バイデン政権下における暗号資産規制に動きが出ていることがわかった。米メディアThe Washington Postが5月26日に報じている。
The Washington Postの報道によると、バイデン政権やその他国会議員、中央銀行を中心に複数回にわたって暗号資産に対する議論を重ねているという。ホワイトハウスの政府関係者は、5月初旬に財務省の役人から暗号資産のリスクについて意見を求められたとしている。
Janet Yellen財務長官のような主要レベルの人物は含まれていないものの、財務省の通貨監督庁(OCC)と消費者金融保護局(CFPB)を含む連邦規制当局が議論に参加しているとのことだ。

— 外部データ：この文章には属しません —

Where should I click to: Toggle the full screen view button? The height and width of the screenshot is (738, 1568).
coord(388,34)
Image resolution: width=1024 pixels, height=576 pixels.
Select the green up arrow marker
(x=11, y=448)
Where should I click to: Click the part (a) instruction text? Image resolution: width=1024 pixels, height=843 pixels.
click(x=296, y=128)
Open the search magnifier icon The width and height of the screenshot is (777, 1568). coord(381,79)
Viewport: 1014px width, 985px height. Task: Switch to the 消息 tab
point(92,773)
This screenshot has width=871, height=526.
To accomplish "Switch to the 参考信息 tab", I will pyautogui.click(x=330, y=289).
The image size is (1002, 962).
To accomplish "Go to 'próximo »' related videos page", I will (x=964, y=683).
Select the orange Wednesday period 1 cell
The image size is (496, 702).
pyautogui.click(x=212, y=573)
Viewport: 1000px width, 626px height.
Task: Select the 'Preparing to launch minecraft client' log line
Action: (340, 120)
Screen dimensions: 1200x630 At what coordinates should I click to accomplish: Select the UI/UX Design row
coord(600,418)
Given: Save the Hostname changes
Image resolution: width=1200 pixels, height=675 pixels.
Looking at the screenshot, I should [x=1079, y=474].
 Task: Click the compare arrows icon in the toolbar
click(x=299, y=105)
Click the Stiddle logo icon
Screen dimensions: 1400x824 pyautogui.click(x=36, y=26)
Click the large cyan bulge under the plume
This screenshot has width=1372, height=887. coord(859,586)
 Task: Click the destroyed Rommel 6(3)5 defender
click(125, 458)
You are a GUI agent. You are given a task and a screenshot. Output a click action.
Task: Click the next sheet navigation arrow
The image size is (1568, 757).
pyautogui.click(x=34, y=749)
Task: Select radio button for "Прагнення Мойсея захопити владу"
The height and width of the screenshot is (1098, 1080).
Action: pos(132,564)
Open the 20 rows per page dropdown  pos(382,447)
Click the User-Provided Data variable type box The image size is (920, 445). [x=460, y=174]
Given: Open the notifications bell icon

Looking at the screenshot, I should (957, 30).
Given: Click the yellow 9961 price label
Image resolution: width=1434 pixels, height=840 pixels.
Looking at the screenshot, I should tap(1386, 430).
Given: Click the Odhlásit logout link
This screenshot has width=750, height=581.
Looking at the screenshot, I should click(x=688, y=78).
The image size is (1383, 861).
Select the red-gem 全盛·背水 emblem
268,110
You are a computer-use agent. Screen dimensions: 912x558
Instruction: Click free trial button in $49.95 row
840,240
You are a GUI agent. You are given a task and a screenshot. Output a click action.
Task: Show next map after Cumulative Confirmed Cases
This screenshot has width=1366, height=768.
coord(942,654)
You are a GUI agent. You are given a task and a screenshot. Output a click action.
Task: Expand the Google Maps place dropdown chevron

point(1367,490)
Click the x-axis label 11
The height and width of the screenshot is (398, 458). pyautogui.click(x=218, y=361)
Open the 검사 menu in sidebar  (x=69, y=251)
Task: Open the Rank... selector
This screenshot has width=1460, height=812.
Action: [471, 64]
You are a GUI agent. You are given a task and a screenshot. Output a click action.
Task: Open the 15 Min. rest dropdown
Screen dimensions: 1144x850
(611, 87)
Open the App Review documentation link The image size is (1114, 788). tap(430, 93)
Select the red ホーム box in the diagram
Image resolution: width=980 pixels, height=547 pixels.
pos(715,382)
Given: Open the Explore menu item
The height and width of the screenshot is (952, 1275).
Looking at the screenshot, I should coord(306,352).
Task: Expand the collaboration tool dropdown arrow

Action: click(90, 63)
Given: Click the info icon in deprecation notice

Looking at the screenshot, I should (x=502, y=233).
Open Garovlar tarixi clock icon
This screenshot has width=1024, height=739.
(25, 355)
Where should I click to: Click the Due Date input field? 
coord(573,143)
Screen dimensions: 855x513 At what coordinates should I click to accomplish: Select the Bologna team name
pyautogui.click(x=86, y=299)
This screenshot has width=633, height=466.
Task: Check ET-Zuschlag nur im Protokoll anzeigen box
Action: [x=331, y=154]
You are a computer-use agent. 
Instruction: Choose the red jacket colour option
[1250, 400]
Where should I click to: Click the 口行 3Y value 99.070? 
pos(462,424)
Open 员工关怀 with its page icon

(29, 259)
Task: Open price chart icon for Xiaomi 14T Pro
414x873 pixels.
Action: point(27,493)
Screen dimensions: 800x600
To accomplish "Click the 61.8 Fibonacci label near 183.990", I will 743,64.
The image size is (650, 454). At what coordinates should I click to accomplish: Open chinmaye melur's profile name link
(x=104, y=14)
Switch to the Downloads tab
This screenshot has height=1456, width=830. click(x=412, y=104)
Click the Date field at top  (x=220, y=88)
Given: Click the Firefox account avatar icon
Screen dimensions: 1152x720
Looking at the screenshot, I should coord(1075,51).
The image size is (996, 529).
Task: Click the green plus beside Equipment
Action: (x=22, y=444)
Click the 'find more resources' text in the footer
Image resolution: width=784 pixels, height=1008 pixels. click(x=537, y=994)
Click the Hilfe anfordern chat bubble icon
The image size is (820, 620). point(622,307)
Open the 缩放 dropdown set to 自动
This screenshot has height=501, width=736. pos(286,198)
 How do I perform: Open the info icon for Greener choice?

議論の焦点になっているのは、暗号資産がマネーロンダリングやテロ資金供与に使用されていないかどうかだという。また、一般投資家が暗号資産を購入する際に何か保護を施す必要がないかについても調査しているとした。
背景には、テスラのElon Musk氏による発言や中国の規制などによる影響から、ビットコインが大幅な値動きを繰り返している状況が関係しているという。一般投資家の保護だけでなく、市場の混乱に乗じて犯罪にビットコインが使用されている可能性を指摘した。
2021年になりトランプ政権からバイデン政権へと移行したことで、暗号資産に関して検討されていた法案は全て一時的に保留の状態となっていた。各国が新型コロナウイルスへの対策を最優先に行う中、米国では徐々に暗号資産への議論が再開されつつあるようだ。
新型コロナウイルスの影響から、米国でもCBDCをはじめとするデジタル通貨の発行を議論する機会が増えており、今回の報道でもCBDCと暗号資産の兼ね合いについて言及されている。
米国の中央銀行にあたる米連邦準備制度理事会(FRB)は、FacebookのDiemを引き合いに出し民間企業によるデジタル通貨が法定通貨を席巻するのではないかとの懸念を示しているという。
米国民全体の25%は銀行口座を保有していないとされ、銀行口座を介さないデジタル通貨の発行は避けられないとの見方も強まっている。こうした中で、暗号資産とデジタル通貨との違いを明確化することや、民間発行の通貨との住み分けを行うために議論が進められている状況だ。